→ **Task goal**
Return the lines of the records between the line holding "Click the printer icon" and the line holding "[1941, 1425]", inclusive, reproduced exactly and with nothing else.

--- start Records to process ---

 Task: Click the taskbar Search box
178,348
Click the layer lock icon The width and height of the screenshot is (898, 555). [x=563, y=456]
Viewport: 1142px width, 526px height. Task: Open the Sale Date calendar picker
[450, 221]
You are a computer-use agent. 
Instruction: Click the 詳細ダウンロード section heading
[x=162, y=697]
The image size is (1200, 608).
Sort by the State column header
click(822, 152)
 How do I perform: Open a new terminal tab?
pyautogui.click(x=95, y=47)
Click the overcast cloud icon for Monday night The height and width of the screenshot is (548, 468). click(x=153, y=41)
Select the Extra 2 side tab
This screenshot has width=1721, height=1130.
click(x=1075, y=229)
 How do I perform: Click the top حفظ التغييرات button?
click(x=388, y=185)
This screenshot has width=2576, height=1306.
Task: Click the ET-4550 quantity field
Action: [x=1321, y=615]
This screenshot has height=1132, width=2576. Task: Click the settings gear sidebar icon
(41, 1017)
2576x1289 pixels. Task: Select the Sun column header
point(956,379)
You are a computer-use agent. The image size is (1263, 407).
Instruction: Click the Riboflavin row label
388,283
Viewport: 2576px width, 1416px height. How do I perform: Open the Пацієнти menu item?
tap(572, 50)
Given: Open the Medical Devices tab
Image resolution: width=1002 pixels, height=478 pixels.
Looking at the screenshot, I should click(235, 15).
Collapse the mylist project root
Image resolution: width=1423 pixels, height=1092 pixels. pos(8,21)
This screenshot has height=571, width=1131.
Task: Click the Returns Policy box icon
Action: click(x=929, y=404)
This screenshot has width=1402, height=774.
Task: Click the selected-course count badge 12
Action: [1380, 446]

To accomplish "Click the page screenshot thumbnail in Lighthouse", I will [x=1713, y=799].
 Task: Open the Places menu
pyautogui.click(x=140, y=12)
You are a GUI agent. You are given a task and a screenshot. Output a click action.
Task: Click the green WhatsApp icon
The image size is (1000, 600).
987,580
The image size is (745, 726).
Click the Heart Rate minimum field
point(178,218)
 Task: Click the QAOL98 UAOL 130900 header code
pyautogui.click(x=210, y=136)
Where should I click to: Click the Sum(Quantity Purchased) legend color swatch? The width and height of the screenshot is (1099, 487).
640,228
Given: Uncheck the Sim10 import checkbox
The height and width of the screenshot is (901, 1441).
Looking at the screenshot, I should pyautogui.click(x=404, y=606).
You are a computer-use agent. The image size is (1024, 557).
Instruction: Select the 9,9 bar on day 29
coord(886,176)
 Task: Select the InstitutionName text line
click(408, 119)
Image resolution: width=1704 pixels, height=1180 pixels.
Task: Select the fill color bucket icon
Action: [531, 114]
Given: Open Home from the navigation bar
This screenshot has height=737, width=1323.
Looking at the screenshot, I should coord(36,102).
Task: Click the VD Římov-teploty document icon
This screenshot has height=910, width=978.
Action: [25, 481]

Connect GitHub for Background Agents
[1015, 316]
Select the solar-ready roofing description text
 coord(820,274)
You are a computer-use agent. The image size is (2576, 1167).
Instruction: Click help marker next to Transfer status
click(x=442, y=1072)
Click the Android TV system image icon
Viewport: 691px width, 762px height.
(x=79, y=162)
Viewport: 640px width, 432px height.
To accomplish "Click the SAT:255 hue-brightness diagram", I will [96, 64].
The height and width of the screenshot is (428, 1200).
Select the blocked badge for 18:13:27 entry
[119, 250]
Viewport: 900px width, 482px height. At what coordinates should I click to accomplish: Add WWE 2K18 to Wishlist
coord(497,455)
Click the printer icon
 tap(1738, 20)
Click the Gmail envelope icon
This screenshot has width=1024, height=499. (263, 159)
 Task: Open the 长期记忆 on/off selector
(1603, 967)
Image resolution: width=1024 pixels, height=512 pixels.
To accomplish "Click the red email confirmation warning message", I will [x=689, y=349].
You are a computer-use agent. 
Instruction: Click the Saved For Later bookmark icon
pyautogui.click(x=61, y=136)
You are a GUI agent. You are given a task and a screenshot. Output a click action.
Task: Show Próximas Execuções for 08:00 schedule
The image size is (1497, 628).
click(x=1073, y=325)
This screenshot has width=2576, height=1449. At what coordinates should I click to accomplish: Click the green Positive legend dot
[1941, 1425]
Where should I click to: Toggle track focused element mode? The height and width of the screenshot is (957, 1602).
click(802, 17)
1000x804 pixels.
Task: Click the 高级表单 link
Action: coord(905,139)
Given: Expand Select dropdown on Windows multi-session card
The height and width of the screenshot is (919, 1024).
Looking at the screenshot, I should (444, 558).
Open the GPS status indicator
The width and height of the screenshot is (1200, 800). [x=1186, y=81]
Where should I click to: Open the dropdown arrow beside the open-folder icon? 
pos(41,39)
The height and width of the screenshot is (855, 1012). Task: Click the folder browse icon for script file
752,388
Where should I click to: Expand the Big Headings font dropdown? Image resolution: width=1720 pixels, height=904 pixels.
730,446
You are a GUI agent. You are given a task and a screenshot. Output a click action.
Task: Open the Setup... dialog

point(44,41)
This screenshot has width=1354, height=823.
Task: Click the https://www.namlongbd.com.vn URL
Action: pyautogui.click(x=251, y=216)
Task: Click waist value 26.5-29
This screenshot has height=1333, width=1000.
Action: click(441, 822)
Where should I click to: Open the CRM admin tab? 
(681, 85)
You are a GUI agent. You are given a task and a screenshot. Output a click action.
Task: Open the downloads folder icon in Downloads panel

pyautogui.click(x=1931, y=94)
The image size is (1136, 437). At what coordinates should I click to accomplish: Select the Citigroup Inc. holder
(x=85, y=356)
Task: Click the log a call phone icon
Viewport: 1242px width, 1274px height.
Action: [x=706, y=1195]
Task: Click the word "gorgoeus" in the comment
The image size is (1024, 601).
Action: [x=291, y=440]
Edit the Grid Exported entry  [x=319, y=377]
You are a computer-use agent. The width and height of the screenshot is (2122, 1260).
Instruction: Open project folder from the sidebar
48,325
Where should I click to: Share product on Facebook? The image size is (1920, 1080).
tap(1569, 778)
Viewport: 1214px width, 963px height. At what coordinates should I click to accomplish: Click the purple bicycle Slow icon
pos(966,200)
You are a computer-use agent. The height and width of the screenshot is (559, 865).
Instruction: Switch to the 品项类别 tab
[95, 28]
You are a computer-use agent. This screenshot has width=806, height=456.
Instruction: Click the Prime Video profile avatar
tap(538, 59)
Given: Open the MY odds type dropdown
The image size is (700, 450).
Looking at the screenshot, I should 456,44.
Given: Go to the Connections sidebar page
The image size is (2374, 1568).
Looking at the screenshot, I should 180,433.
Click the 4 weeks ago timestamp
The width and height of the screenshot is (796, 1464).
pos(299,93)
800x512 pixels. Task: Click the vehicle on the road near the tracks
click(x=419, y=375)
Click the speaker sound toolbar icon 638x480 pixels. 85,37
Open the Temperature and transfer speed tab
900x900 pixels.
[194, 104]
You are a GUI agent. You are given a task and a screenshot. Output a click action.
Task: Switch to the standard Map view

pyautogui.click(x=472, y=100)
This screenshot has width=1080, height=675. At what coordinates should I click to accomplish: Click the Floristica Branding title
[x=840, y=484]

--- end Records to process ---

→ **Solution for this problem**
Click the printer icon
 tap(1738, 20)
Click the Gmail envelope icon
This screenshot has width=1024, height=499. (263, 159)
 Task: Open the 长期记忆 on/off selector
(1603, 967)
Image resolution: width=1024 pixels, height=512 pixels.
To accomplish "Click the red email confirmation warning message", I will [x=689, y=349].
You are a computer-use agent. 
Instruction: Click the Saved For Later bookmark icon
pyautogui.click(x=61, y=136)
You are a GUI agent. You are given a task and a screenshot. Output a click action.
Task: Show Próximas Execuções for 08:00 schedule
The image size is (1497, 628).
click(x=1073, y=325)
This screenshot has width=2576, height=1449. At what coordinates should I click to accomplish: Click the green Positive legend dot
[1941, 1425]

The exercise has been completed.